[Instructions to follow] Nothing but the lines from the one that contains "Privacy policy (1155, 1099)" through the end of the listing should appear, set down exactly.
____ Extracted records
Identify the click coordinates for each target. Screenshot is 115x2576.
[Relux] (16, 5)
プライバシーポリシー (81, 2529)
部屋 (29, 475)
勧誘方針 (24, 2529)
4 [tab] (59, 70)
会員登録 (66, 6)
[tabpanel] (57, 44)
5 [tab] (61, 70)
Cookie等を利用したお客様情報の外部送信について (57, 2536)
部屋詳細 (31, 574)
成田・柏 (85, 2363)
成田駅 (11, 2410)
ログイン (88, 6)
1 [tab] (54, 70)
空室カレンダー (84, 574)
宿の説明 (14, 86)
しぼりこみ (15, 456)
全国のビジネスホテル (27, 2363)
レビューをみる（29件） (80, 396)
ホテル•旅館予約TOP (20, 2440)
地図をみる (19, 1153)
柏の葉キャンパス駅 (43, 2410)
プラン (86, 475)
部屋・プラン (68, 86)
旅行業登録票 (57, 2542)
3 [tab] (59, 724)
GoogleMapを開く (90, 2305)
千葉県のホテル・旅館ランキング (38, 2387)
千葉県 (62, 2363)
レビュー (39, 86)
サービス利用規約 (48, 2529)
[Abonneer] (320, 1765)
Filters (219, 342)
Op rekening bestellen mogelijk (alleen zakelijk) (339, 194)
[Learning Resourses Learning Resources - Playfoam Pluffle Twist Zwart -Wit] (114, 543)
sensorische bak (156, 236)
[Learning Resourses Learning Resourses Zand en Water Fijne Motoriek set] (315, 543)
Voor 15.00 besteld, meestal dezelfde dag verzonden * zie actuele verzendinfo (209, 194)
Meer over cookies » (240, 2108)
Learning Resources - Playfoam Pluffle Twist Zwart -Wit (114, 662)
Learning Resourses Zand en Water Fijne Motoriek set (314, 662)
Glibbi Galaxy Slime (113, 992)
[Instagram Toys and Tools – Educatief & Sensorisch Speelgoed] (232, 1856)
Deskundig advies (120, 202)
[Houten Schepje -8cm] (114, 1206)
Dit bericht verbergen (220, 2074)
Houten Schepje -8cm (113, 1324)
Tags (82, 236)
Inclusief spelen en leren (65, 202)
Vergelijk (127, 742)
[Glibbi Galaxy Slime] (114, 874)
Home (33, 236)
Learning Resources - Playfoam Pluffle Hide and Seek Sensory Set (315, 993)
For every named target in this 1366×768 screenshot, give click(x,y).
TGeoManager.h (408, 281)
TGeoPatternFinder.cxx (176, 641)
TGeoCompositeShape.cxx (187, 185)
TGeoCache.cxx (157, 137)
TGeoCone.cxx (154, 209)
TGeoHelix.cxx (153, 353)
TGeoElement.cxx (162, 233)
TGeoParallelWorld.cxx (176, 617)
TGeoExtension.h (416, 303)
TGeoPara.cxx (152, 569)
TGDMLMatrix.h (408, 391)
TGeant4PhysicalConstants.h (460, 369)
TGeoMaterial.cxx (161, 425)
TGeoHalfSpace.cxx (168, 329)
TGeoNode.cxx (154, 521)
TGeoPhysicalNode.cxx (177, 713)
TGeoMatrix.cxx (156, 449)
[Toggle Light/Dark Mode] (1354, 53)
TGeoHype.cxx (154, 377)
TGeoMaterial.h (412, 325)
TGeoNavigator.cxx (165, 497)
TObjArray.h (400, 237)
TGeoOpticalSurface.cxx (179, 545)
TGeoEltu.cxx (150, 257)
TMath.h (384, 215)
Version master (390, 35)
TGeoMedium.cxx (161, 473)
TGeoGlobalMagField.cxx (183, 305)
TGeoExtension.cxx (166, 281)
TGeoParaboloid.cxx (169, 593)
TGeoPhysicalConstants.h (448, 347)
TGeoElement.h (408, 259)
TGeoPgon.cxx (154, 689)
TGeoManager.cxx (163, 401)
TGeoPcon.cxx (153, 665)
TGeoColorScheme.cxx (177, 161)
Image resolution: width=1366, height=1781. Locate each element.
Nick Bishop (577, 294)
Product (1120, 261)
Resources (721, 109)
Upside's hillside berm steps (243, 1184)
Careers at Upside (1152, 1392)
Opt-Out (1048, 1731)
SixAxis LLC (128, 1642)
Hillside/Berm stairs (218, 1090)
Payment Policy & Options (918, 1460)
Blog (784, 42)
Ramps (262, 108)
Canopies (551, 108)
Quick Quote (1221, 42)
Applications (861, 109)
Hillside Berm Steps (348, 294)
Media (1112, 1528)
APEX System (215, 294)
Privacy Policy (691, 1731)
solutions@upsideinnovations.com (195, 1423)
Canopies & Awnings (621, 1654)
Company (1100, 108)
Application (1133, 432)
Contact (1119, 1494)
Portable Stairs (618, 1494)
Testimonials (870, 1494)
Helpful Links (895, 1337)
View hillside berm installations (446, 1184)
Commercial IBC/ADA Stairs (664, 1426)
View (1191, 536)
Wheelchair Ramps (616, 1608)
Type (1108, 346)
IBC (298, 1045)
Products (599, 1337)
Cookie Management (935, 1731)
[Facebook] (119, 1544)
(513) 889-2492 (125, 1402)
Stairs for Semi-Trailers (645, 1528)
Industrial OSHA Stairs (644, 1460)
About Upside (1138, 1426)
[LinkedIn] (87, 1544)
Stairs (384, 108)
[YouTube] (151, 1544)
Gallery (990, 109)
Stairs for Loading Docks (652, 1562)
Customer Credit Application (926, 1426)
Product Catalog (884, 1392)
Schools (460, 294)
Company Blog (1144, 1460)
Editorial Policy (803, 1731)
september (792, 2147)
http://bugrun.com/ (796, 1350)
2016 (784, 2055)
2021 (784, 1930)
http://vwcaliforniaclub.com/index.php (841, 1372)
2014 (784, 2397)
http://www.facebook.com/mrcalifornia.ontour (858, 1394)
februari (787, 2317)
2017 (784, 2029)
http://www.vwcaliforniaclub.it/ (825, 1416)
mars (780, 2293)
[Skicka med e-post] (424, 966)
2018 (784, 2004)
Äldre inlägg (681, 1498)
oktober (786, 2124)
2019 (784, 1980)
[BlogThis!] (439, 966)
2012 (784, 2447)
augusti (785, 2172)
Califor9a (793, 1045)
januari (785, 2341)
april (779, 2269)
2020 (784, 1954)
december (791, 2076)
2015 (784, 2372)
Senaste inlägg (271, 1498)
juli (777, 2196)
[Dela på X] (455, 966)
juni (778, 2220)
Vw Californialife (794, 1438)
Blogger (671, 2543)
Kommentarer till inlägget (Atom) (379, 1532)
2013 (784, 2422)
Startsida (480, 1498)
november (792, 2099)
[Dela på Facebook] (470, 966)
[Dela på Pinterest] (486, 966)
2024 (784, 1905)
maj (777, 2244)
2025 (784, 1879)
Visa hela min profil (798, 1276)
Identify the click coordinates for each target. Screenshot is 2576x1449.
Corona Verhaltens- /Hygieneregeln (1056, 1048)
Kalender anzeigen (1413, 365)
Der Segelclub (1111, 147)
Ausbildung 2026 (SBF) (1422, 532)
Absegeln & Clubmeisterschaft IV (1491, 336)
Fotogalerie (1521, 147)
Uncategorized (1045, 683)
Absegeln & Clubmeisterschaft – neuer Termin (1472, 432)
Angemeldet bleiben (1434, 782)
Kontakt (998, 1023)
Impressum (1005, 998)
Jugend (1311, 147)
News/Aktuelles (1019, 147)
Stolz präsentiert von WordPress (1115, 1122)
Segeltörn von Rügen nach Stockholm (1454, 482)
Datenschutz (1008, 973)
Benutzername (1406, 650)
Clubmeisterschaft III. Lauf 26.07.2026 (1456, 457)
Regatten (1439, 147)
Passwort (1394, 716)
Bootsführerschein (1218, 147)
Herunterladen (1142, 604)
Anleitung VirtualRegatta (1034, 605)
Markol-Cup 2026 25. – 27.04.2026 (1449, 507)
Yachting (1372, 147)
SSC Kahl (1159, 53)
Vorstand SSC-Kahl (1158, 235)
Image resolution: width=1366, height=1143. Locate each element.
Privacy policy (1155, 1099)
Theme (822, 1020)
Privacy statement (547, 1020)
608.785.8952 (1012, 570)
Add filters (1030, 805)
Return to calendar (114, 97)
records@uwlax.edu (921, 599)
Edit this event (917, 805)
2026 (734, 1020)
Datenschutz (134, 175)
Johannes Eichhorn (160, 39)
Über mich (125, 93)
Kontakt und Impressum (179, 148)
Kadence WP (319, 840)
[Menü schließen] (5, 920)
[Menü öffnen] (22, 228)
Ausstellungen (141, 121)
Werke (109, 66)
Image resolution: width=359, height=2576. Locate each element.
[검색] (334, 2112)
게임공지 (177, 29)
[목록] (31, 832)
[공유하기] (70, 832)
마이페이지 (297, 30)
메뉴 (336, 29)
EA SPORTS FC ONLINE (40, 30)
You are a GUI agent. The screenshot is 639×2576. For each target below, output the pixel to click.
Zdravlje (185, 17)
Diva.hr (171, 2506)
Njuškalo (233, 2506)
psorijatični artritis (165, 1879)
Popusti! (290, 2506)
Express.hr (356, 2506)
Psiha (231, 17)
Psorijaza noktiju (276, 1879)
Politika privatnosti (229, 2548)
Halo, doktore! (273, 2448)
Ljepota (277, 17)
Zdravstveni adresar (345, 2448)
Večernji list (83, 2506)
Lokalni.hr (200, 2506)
________
[Solution for this task]
Privacy policy (1155, 1099)
Theme (822, 1020)
Privacy statement (547, 1020)
608.785.8952 (1012, 570)
Add filters (1030, 805)
Return to calendar (114, 97)
records@uwlax.edu (921, 599)
Edit this event (917, 805)
2026 (734, 1020)
Datenschutz (134, 175)
Johannes Eichhorn (160, 39)
Über mich (125, 93)
Kontakt und Impressum (179, 148)
Kadence WP (319, 840)
[Menü schließen] (5, 920)
[Menü öffnen] (22, 228)
Ausstellungen (141, 121)
Werke (109, 66)
Image resolution: width=359, height=2576. Locate each element.
[검색] (334, 2112)
게임공지 (177, 29)
[목록] (31, 832)
[공유하기] (70, 832)
마이페이지 (297, 30)
메뉴 (336, 29)
EA SPORTS FC ONLINE (40, 30)
You are a GUI agent. The screenshot is 639×2576. For each target below, output the pixel to click.
Zdravlje (185, 17)
Diva.hr (171, 2506)
Njuškalo (233, 2506)
psorijatični artritis (165, 1879)
Popusti! (290, 2506)
Express.hr (356, 2506)
Psiha (231, 17)
Psorijaza noktiju (276, 1879)
Politika privatnosti (229, 2548)
Halo, doktore! (273, 2448)
Ljepota (277, 17)
Zdravstveni adresar (345, 2448)
Večernji list (83, 2506)
Lokalni.hr (200, 2506)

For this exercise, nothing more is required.